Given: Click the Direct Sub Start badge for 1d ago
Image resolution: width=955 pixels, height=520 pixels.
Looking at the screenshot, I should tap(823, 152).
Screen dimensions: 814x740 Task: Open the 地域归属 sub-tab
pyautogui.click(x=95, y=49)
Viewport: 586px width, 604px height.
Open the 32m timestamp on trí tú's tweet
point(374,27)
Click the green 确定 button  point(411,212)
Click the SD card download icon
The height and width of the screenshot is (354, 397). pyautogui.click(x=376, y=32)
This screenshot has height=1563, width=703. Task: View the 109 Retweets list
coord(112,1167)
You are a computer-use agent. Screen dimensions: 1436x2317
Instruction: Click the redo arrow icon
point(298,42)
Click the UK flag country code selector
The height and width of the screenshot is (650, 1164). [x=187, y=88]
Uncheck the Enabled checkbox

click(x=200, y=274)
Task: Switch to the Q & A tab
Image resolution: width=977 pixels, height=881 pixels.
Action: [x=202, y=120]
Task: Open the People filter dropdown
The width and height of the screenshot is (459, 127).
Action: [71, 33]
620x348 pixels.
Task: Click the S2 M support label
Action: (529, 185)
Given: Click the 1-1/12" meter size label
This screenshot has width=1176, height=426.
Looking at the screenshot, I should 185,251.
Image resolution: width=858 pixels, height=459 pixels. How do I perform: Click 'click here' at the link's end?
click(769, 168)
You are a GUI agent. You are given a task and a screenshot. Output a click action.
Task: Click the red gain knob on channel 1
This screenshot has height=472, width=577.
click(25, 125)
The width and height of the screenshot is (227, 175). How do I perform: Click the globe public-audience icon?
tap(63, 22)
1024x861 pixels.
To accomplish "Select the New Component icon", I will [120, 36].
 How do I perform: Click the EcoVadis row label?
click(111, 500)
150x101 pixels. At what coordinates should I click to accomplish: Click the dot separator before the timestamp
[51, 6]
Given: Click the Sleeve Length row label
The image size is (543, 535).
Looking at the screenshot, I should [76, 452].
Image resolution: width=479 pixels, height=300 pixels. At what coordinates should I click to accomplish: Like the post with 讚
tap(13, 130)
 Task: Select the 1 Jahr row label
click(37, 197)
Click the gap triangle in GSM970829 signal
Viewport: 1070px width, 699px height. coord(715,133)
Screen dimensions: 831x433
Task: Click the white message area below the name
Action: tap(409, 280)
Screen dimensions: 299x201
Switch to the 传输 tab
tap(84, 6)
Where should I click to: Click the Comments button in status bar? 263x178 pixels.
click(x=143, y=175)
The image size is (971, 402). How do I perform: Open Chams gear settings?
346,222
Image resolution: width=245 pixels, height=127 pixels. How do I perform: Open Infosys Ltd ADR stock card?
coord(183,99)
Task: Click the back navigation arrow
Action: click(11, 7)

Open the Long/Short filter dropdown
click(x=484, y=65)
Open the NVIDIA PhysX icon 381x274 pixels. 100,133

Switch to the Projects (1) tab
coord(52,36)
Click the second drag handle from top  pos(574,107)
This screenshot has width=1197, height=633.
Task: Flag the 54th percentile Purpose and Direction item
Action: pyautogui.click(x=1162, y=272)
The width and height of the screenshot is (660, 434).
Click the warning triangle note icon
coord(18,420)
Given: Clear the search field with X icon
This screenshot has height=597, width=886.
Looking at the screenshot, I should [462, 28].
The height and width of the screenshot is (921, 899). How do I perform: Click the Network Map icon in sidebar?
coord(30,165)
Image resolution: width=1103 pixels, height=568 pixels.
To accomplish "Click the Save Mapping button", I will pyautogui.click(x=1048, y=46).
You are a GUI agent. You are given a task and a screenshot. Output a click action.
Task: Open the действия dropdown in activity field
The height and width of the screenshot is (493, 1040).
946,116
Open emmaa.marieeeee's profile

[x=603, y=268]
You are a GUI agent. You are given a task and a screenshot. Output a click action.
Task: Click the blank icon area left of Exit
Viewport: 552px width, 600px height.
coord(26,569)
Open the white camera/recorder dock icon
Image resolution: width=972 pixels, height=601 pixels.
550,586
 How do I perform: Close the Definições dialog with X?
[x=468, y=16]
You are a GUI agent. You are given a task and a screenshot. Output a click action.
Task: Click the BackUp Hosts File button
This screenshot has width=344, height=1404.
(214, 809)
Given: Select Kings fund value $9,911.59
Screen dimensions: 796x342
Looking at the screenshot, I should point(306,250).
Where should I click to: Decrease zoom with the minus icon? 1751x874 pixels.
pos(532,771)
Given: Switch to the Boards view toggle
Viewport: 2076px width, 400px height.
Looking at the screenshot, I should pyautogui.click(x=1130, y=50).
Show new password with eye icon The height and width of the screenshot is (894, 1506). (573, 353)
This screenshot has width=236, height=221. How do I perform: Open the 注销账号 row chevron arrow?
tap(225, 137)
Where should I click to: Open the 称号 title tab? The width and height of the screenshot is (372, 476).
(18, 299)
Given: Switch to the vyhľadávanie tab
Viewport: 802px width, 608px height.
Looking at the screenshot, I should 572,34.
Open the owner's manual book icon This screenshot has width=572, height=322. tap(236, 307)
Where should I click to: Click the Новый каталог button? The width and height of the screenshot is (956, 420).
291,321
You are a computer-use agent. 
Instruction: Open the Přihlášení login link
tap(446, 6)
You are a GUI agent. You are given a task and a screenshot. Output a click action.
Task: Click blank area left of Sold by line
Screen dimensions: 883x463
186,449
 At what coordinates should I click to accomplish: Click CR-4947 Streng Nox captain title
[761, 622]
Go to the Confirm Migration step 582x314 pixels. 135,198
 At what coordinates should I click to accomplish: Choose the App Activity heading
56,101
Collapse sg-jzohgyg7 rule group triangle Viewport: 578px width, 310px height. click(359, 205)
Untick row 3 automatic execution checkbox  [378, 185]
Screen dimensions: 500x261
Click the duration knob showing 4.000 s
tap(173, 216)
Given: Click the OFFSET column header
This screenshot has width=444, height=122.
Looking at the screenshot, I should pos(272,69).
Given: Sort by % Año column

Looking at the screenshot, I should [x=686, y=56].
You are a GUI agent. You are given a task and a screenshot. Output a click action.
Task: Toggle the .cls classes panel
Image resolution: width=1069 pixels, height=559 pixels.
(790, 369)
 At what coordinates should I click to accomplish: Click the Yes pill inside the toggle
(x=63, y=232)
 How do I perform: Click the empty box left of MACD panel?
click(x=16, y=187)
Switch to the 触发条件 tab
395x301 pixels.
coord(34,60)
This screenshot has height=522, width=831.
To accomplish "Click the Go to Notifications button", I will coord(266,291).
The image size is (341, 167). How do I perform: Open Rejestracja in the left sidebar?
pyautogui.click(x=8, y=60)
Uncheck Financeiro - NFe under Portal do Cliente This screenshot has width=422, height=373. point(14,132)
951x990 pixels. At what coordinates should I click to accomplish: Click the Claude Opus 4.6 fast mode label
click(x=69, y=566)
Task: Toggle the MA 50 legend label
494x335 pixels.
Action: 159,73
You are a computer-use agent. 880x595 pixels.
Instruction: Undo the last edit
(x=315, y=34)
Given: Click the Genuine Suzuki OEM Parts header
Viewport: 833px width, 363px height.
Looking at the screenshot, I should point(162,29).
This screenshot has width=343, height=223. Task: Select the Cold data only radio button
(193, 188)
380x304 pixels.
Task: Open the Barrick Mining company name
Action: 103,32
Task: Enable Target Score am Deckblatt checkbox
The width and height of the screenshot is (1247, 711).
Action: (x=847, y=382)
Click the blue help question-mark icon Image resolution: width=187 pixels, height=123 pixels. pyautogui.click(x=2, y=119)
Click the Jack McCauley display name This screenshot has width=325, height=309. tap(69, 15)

- _GOAL OF THE EXERCISE_: The whole listing above is to be copied exactly.

- _SOLUTION FOR THIS TASK_:
Given: Click the Direct Sub Start badge for 1d ago
Image resolution: width=955 pixels, height=520 pixels.
Looking at the screenshot, I should tap(823, 152).
Screen dimensions: 814x740 Task: Open the 地域归属 sub-tab
pyautogui.click(x=95, y=49)
Viewport: 586px width, 604px height.
Open the 32m timestamp on trí tú's tweet
point(374,27)
Click the green 确定 button  point(411,212)
Click the SD card download icon
The height and width of the screenshot is (354, 397). pyautogui.click(x=376, y=32)
This screenshot has height=1563, width=703. Task: View the 109 Retweets list
coord(112,1167)
You are a computer-use agent. Screen dimensions: 1436x2317
Instruction: Click the redo arrow icon
point(298,42)
Click the UK flag country code selector
The height and width of the screenshot is (650, 1164). [x=187, y=88]
Uncheck the Enabled checkbox

click(x=200, y=274)
Task: Switch to the Q & A tab
Image resolution: width=977 pixels, height=881 pixels.
Action: [x=202, y=120]
Task: Open the People filter dropdown
The width and height of the screenshot is (459, 127).
Action: [71, 33]
620x348 pixels.
Task: Click the S2 M support label
Action: (529, 185)
Given: Click the 1-1/12" meter size label
This screenshot has width=1176, height=426.
Looking at the screenshot, I should 185,251.
Image resolution: width=858 pixels, height=459 pixels. How do I perform: Click 'click here' at the link's end?
click(769, 168)
You are a GUI agent. You are given a task and a screenshot. Output a click action.
Task: Click the red gain knob on channel 1
This screenshot has height=472, width=577.
click(25, 125)
The width and height of the screenshot is (227, 175). How do I perform: Click the globe public-audience icon?
tap(63, 22)
1024x861 pixels.
To accomplish "Select the New Component icon", I will [120, 36].
 How do I perform: Click the EcoVadis row label?
click(111, 500)
150x101 pixels. At what coordinates should I click to accomplish: Click the dot separator before the timestamp
[51, 6]
Given: Click the Sleeve Length row label
The image size is (543, 535).
Looking at the screenshot, I should [76, 452].
Image resolution: width=479 pixels, height=300 pixels. At what coordinates should I click to accomplish: Like the post with 讚
tap(13, 130)
 Task: Select the 1 Jahr row label
click(37, 197)
Click the gap triangle in GSM970829 signal
Viewport: 1070px width, 699px height. coord(715,133)
Screen dimensions: 831x433
Task: Click the white message area below the name
Action: tap(409, 280)
Screen dimensions: 299x201
Switch to the 传输 tab
tap(84, 6)
Where should I click to: Click the Comments button in status bar? 263x178 pixels.
click(x=143, y=175)
The image size is (971, 402). How do I perform: Open Chams gear settings?
346,222
Image resolution: width=245 pixels, height=127 pixels. How do I perform: Open Infosys Ltd ADR stock card?
coord(183,99)
Task: Click the back navigation arrow
Action: click(11, 7)

Open the Long/Short filter dropdown
click(x=484, y=65)
Open the NVIDIA PhysX icon 381x274 pixels. 100,133

Switch to the Projects (1) tab
coord(52,36)
Click the second drag handle from top  pos(574,107)
This screenshot has width=1197, height=633.
Task: Flag the 54th percentile Purpose and Direction item
Action: pyautogui.click(x=1162, y=272)
The width and height of the screenshot is (660, 434).
Click the warning triangle note icon
coord(18,420)
Given: Clear the search field with X icon
This screenshot has height=597, width=886.
Looking at the screenshot, I should [462, 28].
The height and width of the screenshot is (921, 899). How do I perform: Click the Network Map icon in sidebar?
coord(30,165)
Image resolution: width=1103 pixels, height=568 pixels.
To accomplish "Click the Save Mapping button", I will pyautogui.click(x=1048, y=46).
You are a GUI agent. You are given a task and a screenshot. Output a click action.
Task: Open the действия dropdown in activity field
The height and width of the screenshot is (493, 1040).
946,116
Open emmaa.marieeeee's profile

[x=603, y=268]
You are a GUI agent. You are given a task and a screenshot. Output a click action.
Task: Click the blank icon area left of Exit
Viewport: 552px width, 600px height.
coord(26,569)
Open the white camera/recorder dock icon
Image resolution: width=972 pixels, height=601 pixels.
550,586
 How do I perform: Close the Definições dialog with X?
[x=468, y=16]
You are a GUI agent. You are given a task and a screenshot. Output a click action.
Task: Click the BackUp Hosts File button
This screenshot has width=344, height=1404.
(214, 809)
Given: Select Kings fund value $9,911.59
Screen dimensions: 796x342
Looking at the screenshot, I should point(306,250).
Where should I click to: Decrease zoom with the minus icon? 1751x874 pixels.
pos(532,771)
Given: Switch to the Boards view toggle
Viewport: 2076px width, 400px height.
Looking at the screenshot, I should pyautogui.click(x=1130, y=50).
Show new password with eye icon The height and width of the screenshot is (894, 1506). (573, 353)
This screenshot has width=236, height=221. How do I perform: Open the 注销账号 row chevron arrow?
tap(225, 137)
Where should I click to: Open the 称号 title tab? The width and height of the screenshot is (372, 476).
(18, 299)
Given: Switch to the vyhľadávanie tab
Viewport: 802px width, 608px height.
Looking at the screenshot, I should 572,34.
Open the owner's manual book icon This screenshot has width=572, height=322. tap(236, 307)
Where should I click to: Click the Новый каталог button? The width and height of the screenshot is (956, 420).
291,321
You are a computer-use agent. 
Instruction: Open the Přihlášení login link
tap(446, 6)
You are a GUI agent. You are given a task and a screenshot. Output a click action.
Task: Click blank area left of Sold by line
Screen dimensions: 883x463
186,449
 At what coordinates should I click to accomplish: Click CR-4947 Streng Nox captain title
[761, 622]
Go to the Confirm Migration step 582x314 pixels. 135,198
 At what coordinates should I click to accomplish: Choose the App Activity heading
56,101
Collapse sg-jzohgyg7 rule group triangle Viewport: 578px width, 310px height. click(359, 205)
Untick row 3 automatic execution checkbox  [378, 185]
Screen dimensions: 500x261
Click the duration knob showing 4.000 s
tap(173, 216)
Given: Click the OFFSET column header
This screenshot has width=444, height=122.
Looking at the screenshot, I should pos(272,69).
Given: Sort by % Año column

Looking at the screenshot, I should [x=686, y=56].
You are a GUI agent. You are given a task and a screenshot. Output a click action.
Task: Toggle the .cls classes panel
Image resolution: width=1069 pixels, height=559 pixels.
(790, 369)
 At what coordinates should I click to accomplish: Click the Yes pill inside the toggle
(x=63, y=232)
 How do I perform: Click the empty box left of MACD panel?
click(x=16, y=187)
Switch to the 触发条件 tab
395x301 pixels.
coord(34,60)
This screenshot has height=522, width=831.
To accomplish "Click the Go to Notifications button", I will coord(266,291).
The image size is (341, 167). How do I perform: Open Rejestracja in the left sidebar?
pyautogui.click(x=8, y=60)
Uncheck Financeiro - NFe under Portal do Cliente This screenshot has width=422, height=373. point(14,132)
951x990 pixels. At what coordinates should I click to accomplish: Click the Claude Opus 4.6 fast mode label
click(x=69, y=566)
Task: Toggle the MA 50 legend label
494x335 pixels.
Action: 159,73
You are a computer-use agent. 880x595 pixels.
Instruction: Undo the last edit
(x=315, y=34)
Given: Click the Genuine Suzuki OEM Parts header
Viewport: 833px width, 363px height.
Looking at the screenshot, I should point(162,29).
This screenshot has width=343, height=223. Task: Select the Cold data only radio button
(193, 188)
380x304 pixels.
Task: Open the Barrick Mining company name
Action: 103,32
Task: Enable Target Score am Deckblatt checkbox
The width and height of the screenshot is (1247, 711).
Action: (x=847, y=382)
Click the blue help question-mark icon Image resolution: width=187 pixels, height=123 pixels. pyautogui.click(x=2, y=119)
Click the Jack McCauley display name This screenshot has width=325, height=309. tap(69, 15)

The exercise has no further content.